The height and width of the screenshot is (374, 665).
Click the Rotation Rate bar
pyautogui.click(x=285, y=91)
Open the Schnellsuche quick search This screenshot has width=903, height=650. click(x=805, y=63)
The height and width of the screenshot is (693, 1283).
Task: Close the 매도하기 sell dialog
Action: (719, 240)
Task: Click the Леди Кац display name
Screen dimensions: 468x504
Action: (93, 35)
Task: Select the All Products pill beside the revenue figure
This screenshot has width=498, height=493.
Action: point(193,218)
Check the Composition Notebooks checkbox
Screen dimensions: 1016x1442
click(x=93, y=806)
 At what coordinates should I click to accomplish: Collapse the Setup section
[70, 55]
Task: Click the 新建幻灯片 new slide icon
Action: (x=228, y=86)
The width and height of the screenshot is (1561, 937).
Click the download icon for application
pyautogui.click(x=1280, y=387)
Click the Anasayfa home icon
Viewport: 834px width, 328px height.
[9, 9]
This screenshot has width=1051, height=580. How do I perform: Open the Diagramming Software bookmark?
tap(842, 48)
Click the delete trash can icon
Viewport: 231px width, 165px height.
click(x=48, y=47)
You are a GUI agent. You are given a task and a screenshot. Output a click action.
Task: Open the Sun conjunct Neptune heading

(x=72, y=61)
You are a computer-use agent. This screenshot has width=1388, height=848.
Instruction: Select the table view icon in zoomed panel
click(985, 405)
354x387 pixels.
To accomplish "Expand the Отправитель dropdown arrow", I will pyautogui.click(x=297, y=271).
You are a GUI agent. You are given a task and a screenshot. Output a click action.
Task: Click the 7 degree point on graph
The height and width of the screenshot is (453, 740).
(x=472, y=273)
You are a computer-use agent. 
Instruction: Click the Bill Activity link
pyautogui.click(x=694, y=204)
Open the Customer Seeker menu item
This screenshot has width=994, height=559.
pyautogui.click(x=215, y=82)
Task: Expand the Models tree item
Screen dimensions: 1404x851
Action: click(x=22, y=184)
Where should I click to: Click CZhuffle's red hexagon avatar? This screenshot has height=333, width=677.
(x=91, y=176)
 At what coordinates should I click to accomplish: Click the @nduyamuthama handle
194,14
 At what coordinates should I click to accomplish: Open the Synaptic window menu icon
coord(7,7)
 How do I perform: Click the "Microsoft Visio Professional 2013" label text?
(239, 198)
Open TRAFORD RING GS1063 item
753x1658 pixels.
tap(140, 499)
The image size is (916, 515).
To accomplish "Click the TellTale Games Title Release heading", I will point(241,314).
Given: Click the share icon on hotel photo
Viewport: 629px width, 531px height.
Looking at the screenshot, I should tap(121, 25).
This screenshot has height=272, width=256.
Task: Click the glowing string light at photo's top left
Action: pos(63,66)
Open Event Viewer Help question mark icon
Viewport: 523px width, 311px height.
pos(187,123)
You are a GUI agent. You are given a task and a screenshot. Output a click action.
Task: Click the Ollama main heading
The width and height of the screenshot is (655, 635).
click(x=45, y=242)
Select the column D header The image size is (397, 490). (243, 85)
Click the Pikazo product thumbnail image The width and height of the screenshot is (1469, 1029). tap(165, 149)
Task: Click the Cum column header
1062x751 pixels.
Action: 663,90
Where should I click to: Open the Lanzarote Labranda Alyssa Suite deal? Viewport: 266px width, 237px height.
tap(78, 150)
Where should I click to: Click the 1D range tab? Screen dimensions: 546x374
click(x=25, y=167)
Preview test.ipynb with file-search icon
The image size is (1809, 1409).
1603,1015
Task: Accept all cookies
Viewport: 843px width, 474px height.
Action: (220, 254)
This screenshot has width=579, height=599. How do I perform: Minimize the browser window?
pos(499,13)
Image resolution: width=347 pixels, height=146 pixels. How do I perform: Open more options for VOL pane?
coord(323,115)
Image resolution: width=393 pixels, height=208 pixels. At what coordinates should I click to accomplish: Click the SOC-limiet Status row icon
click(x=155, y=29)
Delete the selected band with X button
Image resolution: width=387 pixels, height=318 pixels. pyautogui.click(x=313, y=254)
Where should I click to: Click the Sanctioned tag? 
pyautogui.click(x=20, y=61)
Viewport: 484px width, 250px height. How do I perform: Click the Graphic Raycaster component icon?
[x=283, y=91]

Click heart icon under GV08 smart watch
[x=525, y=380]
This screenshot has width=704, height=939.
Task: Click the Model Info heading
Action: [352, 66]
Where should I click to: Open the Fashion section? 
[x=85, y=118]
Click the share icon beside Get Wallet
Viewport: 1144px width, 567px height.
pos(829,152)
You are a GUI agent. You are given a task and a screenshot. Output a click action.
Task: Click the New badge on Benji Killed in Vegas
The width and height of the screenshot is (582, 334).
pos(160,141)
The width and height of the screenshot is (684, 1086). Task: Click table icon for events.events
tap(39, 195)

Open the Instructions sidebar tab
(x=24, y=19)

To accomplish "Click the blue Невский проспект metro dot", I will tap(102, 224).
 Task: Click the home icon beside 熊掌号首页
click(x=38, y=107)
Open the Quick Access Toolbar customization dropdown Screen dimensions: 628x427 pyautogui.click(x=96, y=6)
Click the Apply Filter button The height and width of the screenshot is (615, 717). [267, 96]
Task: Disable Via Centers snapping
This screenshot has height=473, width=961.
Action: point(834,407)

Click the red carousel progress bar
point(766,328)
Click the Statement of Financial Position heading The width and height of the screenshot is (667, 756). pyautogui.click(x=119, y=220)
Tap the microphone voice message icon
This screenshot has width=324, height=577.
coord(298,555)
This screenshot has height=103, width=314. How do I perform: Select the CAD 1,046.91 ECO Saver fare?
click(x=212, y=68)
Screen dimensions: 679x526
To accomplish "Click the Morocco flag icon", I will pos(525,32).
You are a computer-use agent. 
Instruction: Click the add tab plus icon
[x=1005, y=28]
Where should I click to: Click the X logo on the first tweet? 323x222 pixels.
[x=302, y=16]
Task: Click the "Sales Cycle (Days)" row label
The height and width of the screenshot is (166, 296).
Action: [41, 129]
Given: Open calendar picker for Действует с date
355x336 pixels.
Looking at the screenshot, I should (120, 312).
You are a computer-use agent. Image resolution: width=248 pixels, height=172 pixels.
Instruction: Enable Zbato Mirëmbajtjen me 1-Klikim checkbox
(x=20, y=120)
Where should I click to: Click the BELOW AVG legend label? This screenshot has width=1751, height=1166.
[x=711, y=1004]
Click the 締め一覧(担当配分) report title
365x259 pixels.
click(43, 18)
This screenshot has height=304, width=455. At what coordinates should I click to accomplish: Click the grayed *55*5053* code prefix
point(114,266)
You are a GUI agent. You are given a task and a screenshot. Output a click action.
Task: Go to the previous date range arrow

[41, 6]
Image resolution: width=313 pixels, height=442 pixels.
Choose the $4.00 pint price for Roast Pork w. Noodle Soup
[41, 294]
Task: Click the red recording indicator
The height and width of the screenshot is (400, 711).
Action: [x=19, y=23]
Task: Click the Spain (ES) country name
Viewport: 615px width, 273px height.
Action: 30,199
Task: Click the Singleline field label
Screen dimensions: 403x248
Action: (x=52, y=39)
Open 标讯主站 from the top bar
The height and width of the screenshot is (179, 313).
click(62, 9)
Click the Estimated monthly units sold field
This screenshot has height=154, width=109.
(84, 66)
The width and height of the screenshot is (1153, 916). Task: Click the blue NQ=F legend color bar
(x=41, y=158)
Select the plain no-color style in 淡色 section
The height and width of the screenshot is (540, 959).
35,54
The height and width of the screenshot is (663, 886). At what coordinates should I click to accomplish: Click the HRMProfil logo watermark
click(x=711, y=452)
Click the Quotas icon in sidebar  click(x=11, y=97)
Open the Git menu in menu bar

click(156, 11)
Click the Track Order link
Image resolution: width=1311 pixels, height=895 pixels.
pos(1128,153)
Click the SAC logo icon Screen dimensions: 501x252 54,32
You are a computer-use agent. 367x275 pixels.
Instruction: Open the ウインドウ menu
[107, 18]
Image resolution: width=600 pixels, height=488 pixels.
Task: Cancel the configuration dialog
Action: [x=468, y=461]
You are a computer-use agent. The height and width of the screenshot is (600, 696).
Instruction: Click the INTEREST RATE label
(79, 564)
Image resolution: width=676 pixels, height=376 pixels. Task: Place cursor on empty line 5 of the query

==================================================

__Directions__:
In the listing above, locate the line containing "The height and width of the screenshot is (400, 711)." and the line containing "Click the Estimated monthly units sold field". Transcribe those two lines and everything between them, exactly as written.

__Solution to this exercise__:
The height and width of the screenshot is (400, 711).
Action: [x=19, y=23]
Task: Click the Spain (ES) country name
Viewport: 615px width, 273px height.
Action: 30,199
Task: Click the Singleline field label
Screen dimensions: 403x248
Action: (x=52, y=39)
Open 标讯主站 from the top bar
The height and width of the screenshot is (179, 313).
click(62, 9)
Click the Estimated monthly units sold field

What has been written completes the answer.